My students’ generation does not know a world before the Internet and before climate change (or the awareness of climate change), as we do. They were born with these two things that define our world, so it’s something given for them. As for the natural world, most of them don’t seem to have much of an idea: they can’t tell the names of flowers, birds, trees. Most of their time is spent looking at their phones or screens; the natural world does not exist online. How I wish they would lift up their heads and look at the world and pay close, careful attention to it. I try to teach them to notice things, tell them that noticing is a moral act, an imperative at all times, but much more so now. I don’t understand the disconnect between their general awareness of climate change and their ignorance about the particularities of the natural world. My colleague, Jorie Graham, once made her poetry students get up at 4 am and listen to the dawn chorus; they had no idea what it meant. In her telling, they were all messaging each other, their minds blown, ‘Oh my god, she’s not crazy, this miracle exists!’ I take my students for long walks and point out and name trees and flowers and birds to them. Perhaps they laugh at me, perhaps they are bored and just suffer it smilingly because they’re all polite, but there will be that one student who will write in his evaluations that this opened her or his eyes … that’s reward enough. I get them to read Madame Bovary and when they reach, in Chapter 2, Charles’ first, sleepy journey on horseback to Les Bertaux before dawn, I ask them to look at this detail: ‘Whenever it [Charles’ horse] stopped of its own accord before those thorn-wreathed holes they dig on the boundaries of ploughed fields, Charles, waking up with a start, would remember the broken leg …’. ‘Thorn-wreathed holes they dig’! I ask them: ‘How does Flaubert know that detail about thorn hedges used to mark the boundaries of fields?’ I want them to bring that quality of attention to the outside world and from there to their work. I begin the semester with part of a sentence from Middlemarch – ‘to conceive with that distinctness which is no longer reflection but feeling – an idea wrought back to the directness of sense, like the solidity of objects’ – and ask them to engrave it in their hearts as a credo.
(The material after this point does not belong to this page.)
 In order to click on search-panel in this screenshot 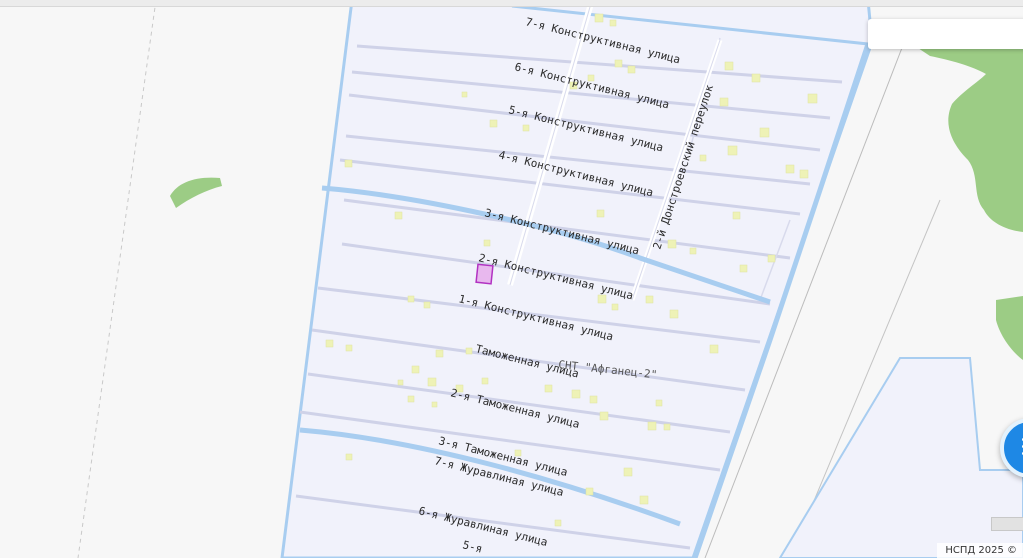, I will do `click(946, 34)`.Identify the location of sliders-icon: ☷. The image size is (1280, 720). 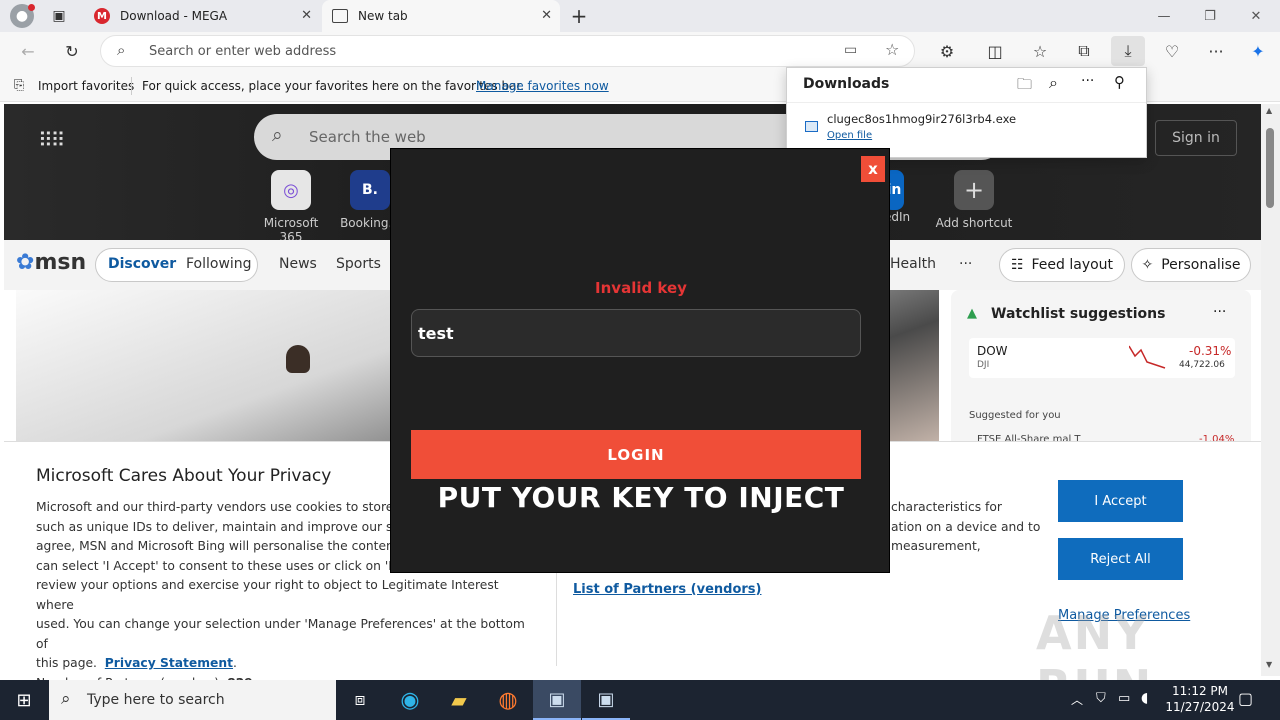
(1017, 265).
Do you have a vision for a regenerative future? Does literature have a part to play in creating this future? What are the challenges posed by writing about the climate emergency? Or, how can stories and poems help us better understand the emergency?

While I don’t see a regenerative future at all, there’s nothing more I’d like than to be proved wrong. As for literature, I keep thinking of the originary question that sparked Ghosh’s The Great Derangement – why has literature, specifically, the novel, ignored climate change? – and what gives me hope, if only for literature, is that we could be seeing a kind of epistemic break, if you will, resulting in the rise of new forms, new genres and modes, to think, write about, and represent climate change. Not just retooling and repurposing the old, as in, say, the pastoral elegy made to articulate laments on the havocs wreaked by the Anthropocene, but entirely new, unthought of, unimagined forms. That would be truly exciting.

 

Neel Mukherjee is the author of three novels: A Life Apart (2010), which won the Writers’ Guild of Great Britain Award for Best Fiction; The Lives of Others (2014), which was shortlisted for the Man Booker Prize, the Costa Best Novel Award, and won the RSL Encore Award; and A State of Freedom (2017), which was a New York Times ‘Notable Book of the Year’. His book for the Cahier Series, Avian, was published in May 2020. He is a Fellow of the Royal Society of Literature, and divides his time between London and Cambridge, Massachusetts.